Now, the rest is up to Rich. Here he is with the recipe for microwave Peanut Brittle ala Killen.
1 cup raw peanuts (available in most groceries), 1 cup sugar, 1/2 cup white corn syrup, 1/8 tsp salt, 1tsp butter, 1 tsp vanilla, 1 tsp baking soda.
What To Do With The Ingredients:
Stir the peanuts, sugar, salt and corn syrup in a two quart microwave-proof glass pitcher or bowl. Cook uncovered on High for 3 minutes. Stir and cook uncovered on High for an additional 3 minutes. Stir and add the butter and vanilla, the cook on High for another minute. Add the baking soda and stir until foamy. Pour the mixture onto a greased cookie sheet. Let cool, then break it into pieces. Store the brittle in an airtight container.
It's Time For Baked Corn With Oysters:
As I said earlier, the Christmas tradition that has come to my mind for this post is Baked Corn With Oysters. It is true that in the home of my youth that dish was served as part of every Christmas Dinner. However, I must confess that it took a few years of aging for the younger members of the family to enjoy that facet of the dinner, but enjoy they did.
To make the dish, you need to become acquainted with and purchase Cope's Dried Corn. In 1900, the founder of the Cope food company began one of the first commercial dried sweet corn operations in the United States. Many housewives had produced dried sweet corn for their own consumption prior that time (and many since), but no one had done it commercially before Mr. Cope started his business. The plant was and still is located in Lancaster County, Pennsylvania, the home of the Pennsylvania Dutch whom we have described in earlier posts. The Cope family, spanning three generations, has been making toasted, dried sweet corn in the Dutch country for over 100 years. When baked, the corn has a unique flavor and it has a beautiful golden color.
One cup Cope's Dried Sweet Corn, 2 tsp sugar, 2 tbs flour, 1 cup bread crumbs, 1/3 cup melted butter, 1/2 cup whole milk, salt, 1 cup oysters.

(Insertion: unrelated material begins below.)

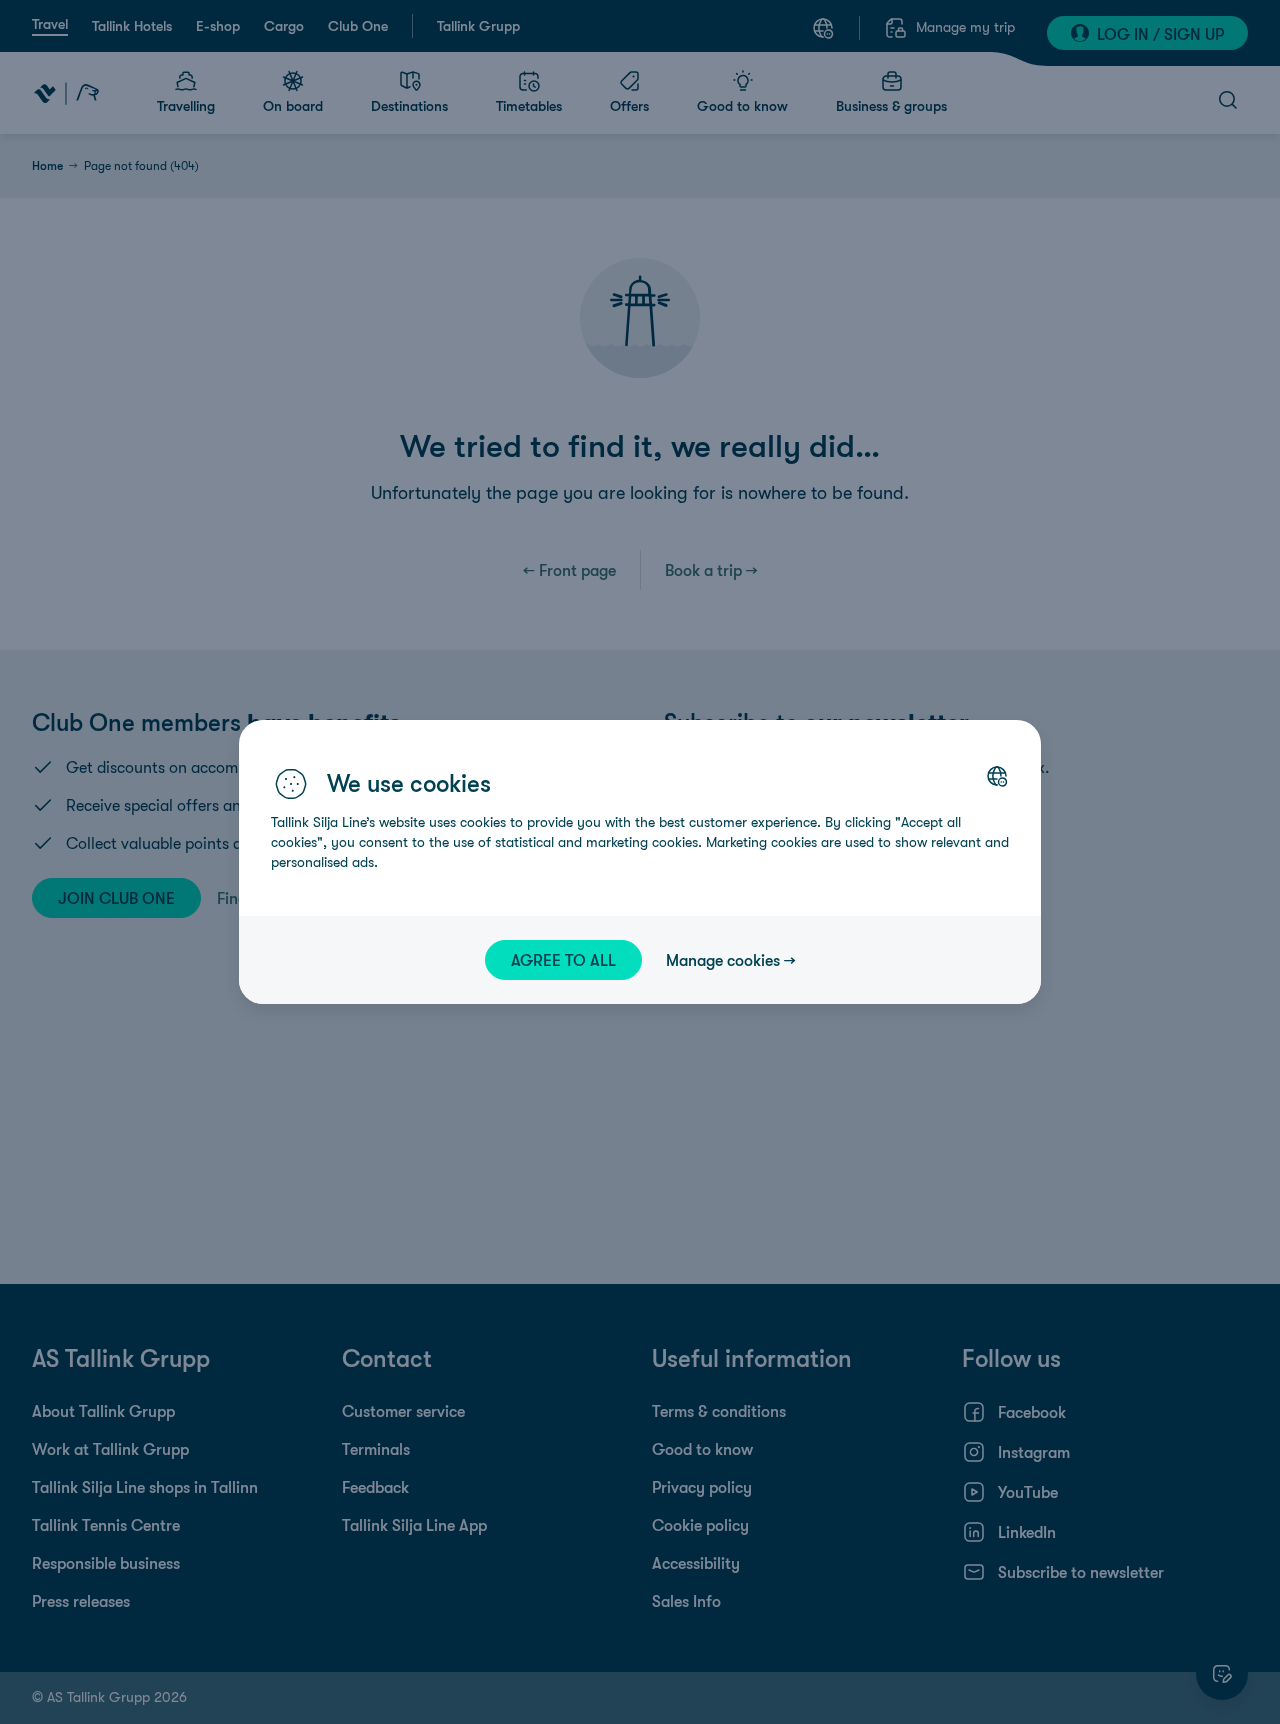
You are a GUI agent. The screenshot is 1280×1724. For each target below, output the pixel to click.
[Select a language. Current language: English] (997, 776)
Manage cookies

What To Do With The Ingredients:
To one cup of dried corn, add 3 cups boiling water and soak for one hour or more. Add 2 tsp sugar, salt and butter(not the melted butter) to taste and stir well. Simmer the entire mixture for 1/2 hour or longer. On the side, prepare a white sauce using the milk and the flour. Mix one cup bread crumbs with 1/3 cup melted butter. In a baking dish, alternate layers of the simmered corn, white sauce, crumbs, and one cup fresh oysters. Top with bread crumbs and bake until golden brown.